> [Document]
** Begin **

Skip to main content

Drone strikes take out key members of Somali terror group (JMD on Russia Today)


Members and supporters of the activist group CODEPINK dress in orange jumpsuits during a protest outside the National Defense University, where US President Barack Obama is scheduled to speak about his administration's counter terrorism policy, including the thorny issues of drone strikes and the future of the American prison at Guantanamo Bay, in Washington, DC.
Members and supporters of the activist group CODEPINK dress in orange jumpsuits during a protest outside the National Defense University, where US President Barack Obama is scheduled to speak about his administration's counter terrorism policy, including the thorny issues of drone strikes and the future of the American prison at Guantanamo Bay, in Washington, DC.

By Crystal Park
WASHINGTON (VOR) – Two members of the terrorist group al-Shabab have been killed by a U.S. military strike in Somalia.

It's a sign of growing U.S. anti-terrorism efforts in the region. Earlier in October, the U.S. Navy SEALS conducted a raid in Somali to take down a Kenyan al-Shabab member.

** End **

> [Raw data]
** Begin **

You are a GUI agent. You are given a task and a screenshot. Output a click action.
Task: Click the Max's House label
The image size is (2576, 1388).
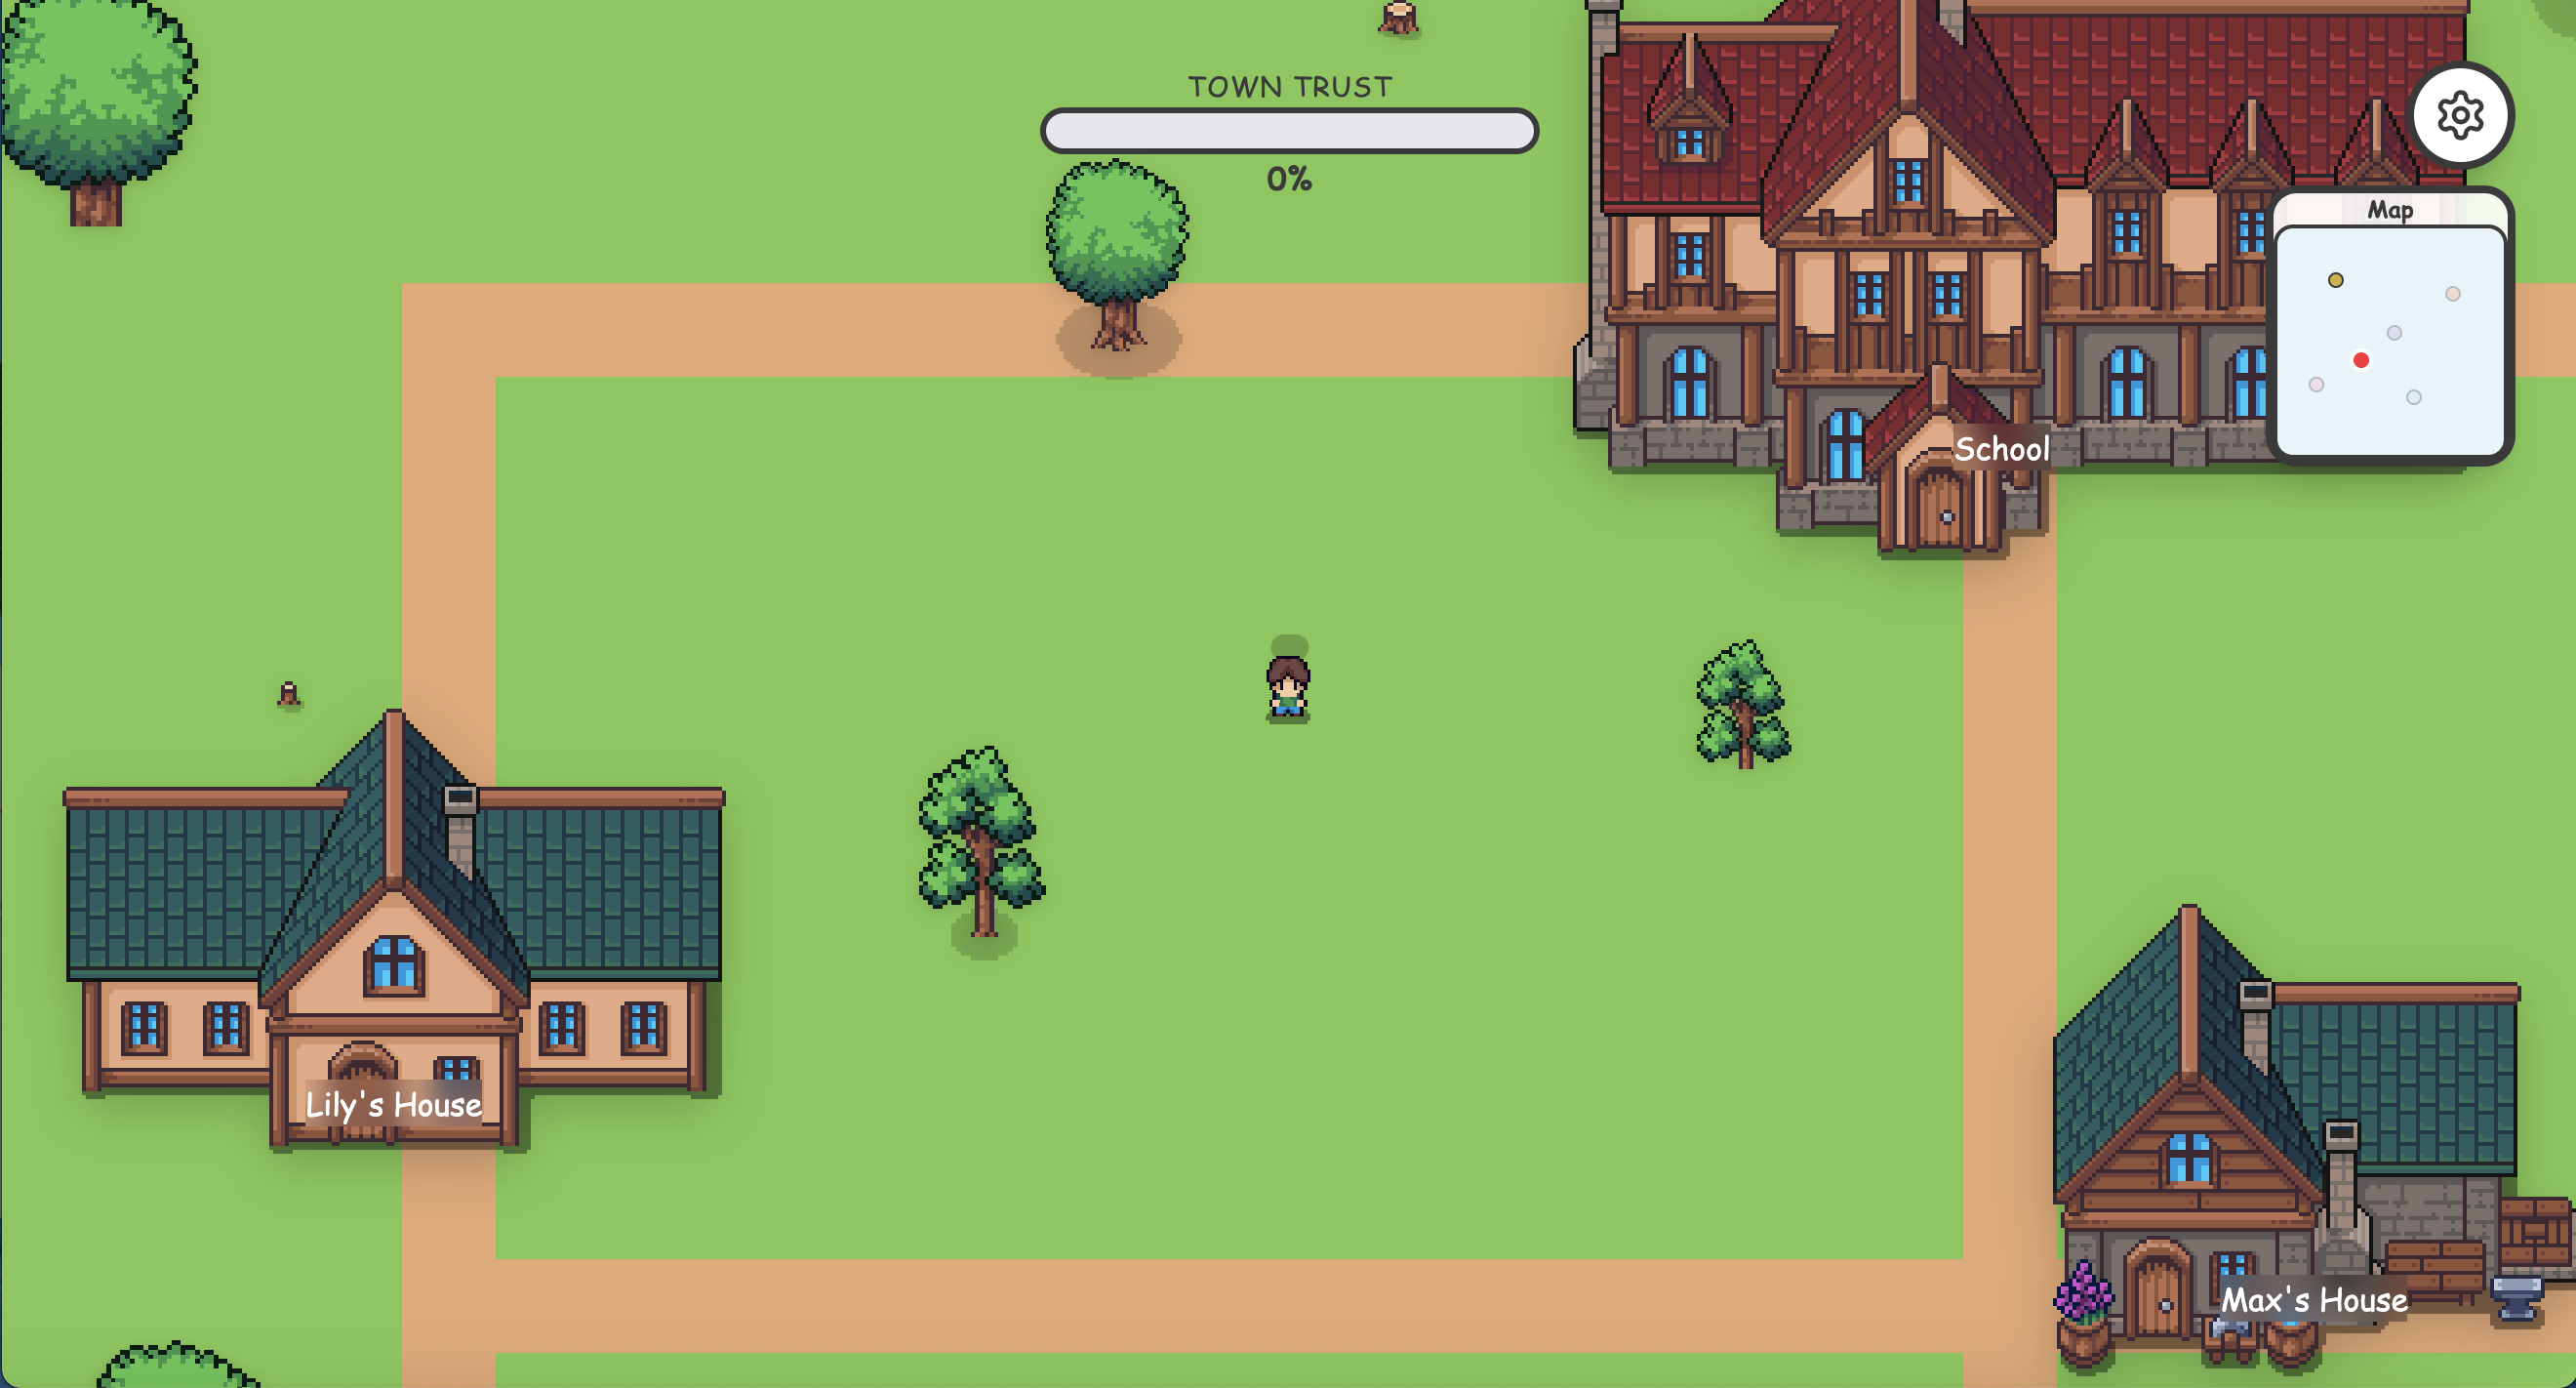click(2313, 1299)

** End **

> [Exercise goal] Reproduce the drone strike article from "By Crystal Park" to "Kenyan al-Shabab member.", swapping "al-Shabab" for "al-Shabaab" wherever it occurs.

> [Solution for this exercise]
By Crystal Park
WASHINGTON (VOR) – Two members of the terrorist group al-Shabaab have been killed by a U.S. military strike in Somalia.

It's a sign of growing U.S. anti-terrorism efforts in the region. Earlier in October, the U.S. Navy SEALS conducted a raid in Somali to take down a Kenyan al-Shabaab member.